The hospital doctor was worried my father wouldn’t regain consciousness for at least ten days – that’s how bad off he was. But Grandpa came around the next day (we all say he has nine lives, and it’s true, he does). It was then my younger brother and I began to explore options with the geriatric social worker for moving him to a facility nearer to our homes.
For the last four years, Grandpa had been living in a nursing home an hour away from my house. He was driven there by my sister at his request. After he complained to a hospital social worker that she wasn’t feeding him, she became fearful the nursing staff would report her for elder abuse. But, it wasn’t true. Grandpa had a habit of complaining to anyone who would lend a sympathetic ear. No matter that he was getting one on one care, he loved to focus on the negatives and complain to anyone who would listen about the few things that were frustrating him. Sometimes he embellished the story for affect. Just where he thought he was going to be treated any better, I don’t know, but it was this incident that landed him in the nursing home in the first place.
I never wanted him to have to go there. In fact, I did all I could do to keep him out of the nursing home, but the house we rented on a farm was too small, even for my family. I couldn’t fault my sister either. She tried so hard to please Dad, but his complaining and criticism were hurtful, and he had begun to pick on her children, too. It was not a good situation.

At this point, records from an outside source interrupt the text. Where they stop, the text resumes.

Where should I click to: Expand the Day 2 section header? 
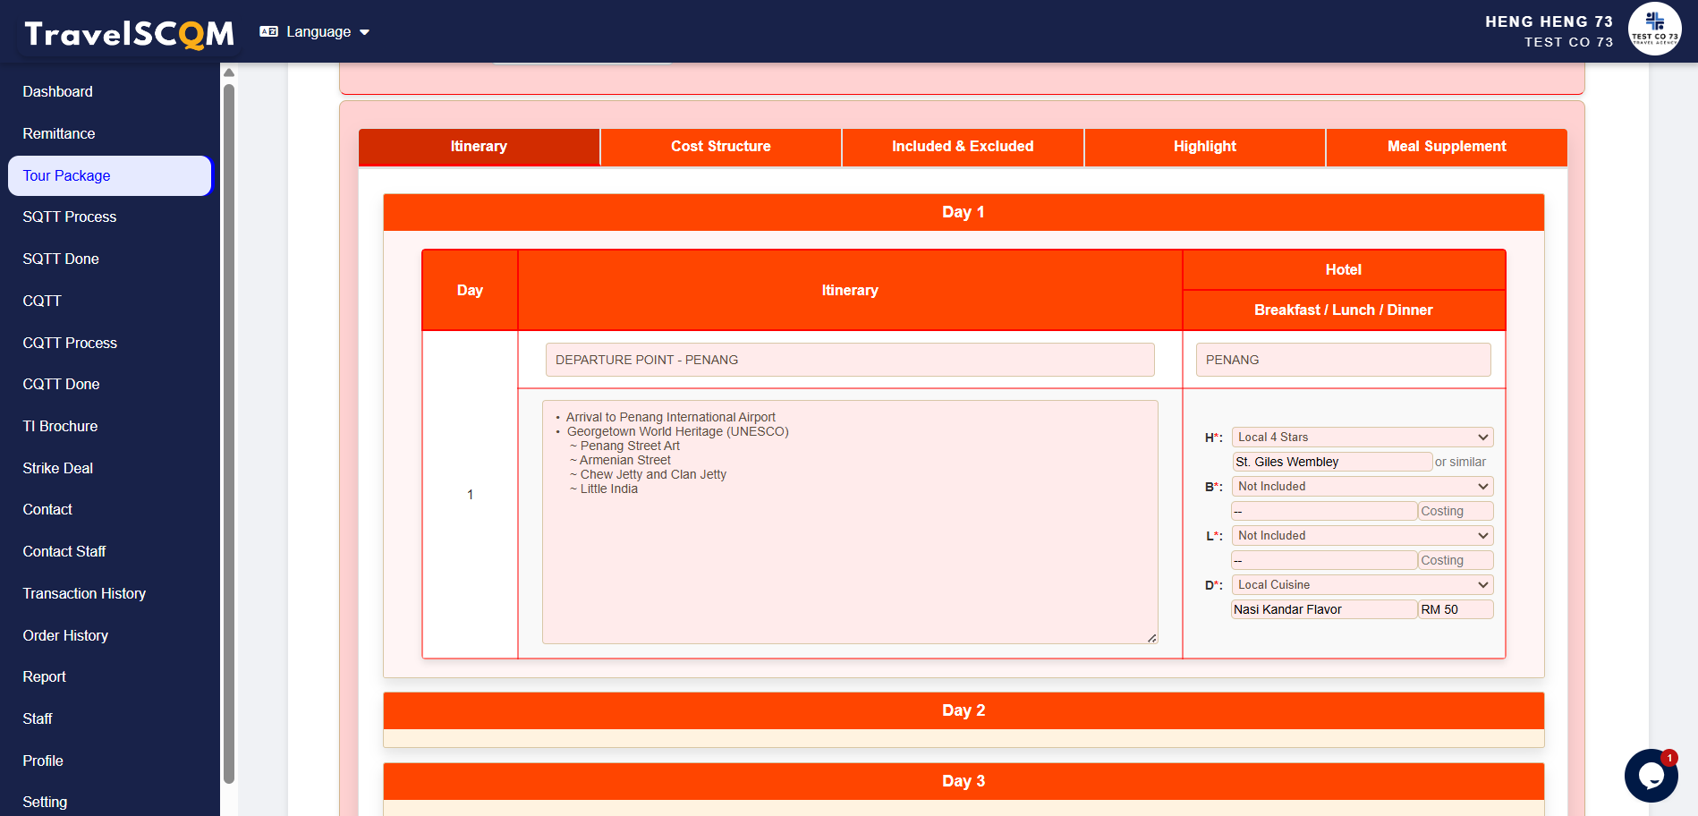point(963,710)
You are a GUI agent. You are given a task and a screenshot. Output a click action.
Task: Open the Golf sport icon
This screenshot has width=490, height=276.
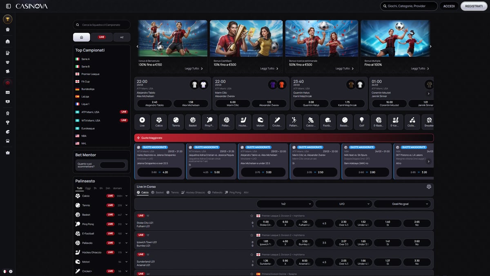pos(361,121)
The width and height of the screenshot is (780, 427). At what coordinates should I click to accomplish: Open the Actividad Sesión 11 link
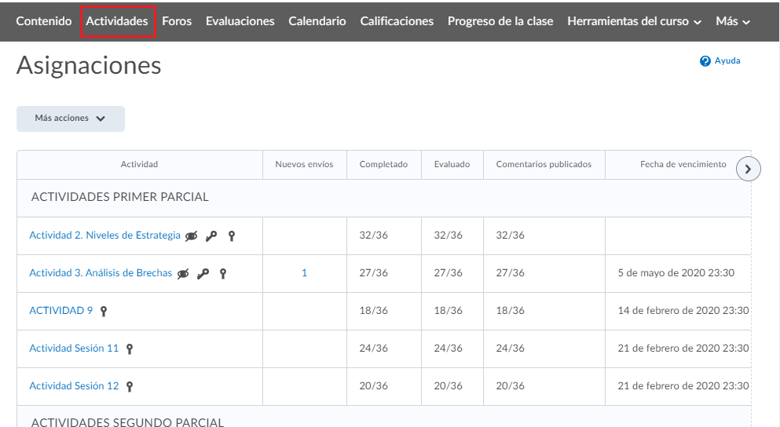(x=74, y=348)
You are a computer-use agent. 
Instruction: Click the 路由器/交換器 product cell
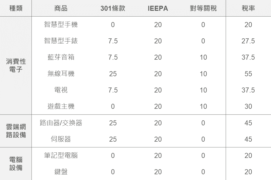coord(61,123)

As he will admit, Grandpa hadn’t served “his prison sentence in the nursing home yet.” No, he hadn’t been through the valley of testing. He had no point of reference to remind him of how blessed he was to be taken care of by family. Well, he does now, and he truly is a changed man.
I have to admit, I didn’t think about the long term ramifications of bringing Grandpa home permanently. The opportunity suddenly presented itself last fall when my brother’s renters came to him and asked him to lower the rent. He said, “You know what, guys? I need the house back, I’m bringing my dad home.” My brother started the process, and my family picked up the pieces.
Because of the age of my children, everything just fell into place. It was the miracle my Dad had been praying for. All he wanted was a room where he could have some privacy, be cared for, and write. The Lord not only gave him a room, he gave him his old house back, too.
As my family quickly learned, it was one thing to bring Grandpa home, and quite another to care for him on a daily basis. Grandpa’s care fell to my family because we’re home and operate a home business. We were working hard and had a lot of great plans for this year, when suddenly we got a call that Grandpa was in the hospital.
As in years past, my heart went out to him, and I wanted, no needed to find a way to make sure he would be taken care of. I couldn’t bare the thought of anyone neglecting him, anymore. And while he is taken care of and at peace, our family is being stretched like it never has been before.
Ah, the dichotomy of being a full-time caregiver who doesn’t live in the same house.* Many, I know, have walked this path before me. That alone brings me great comfort.
*We have since moved with Grandpa and take care of him full time.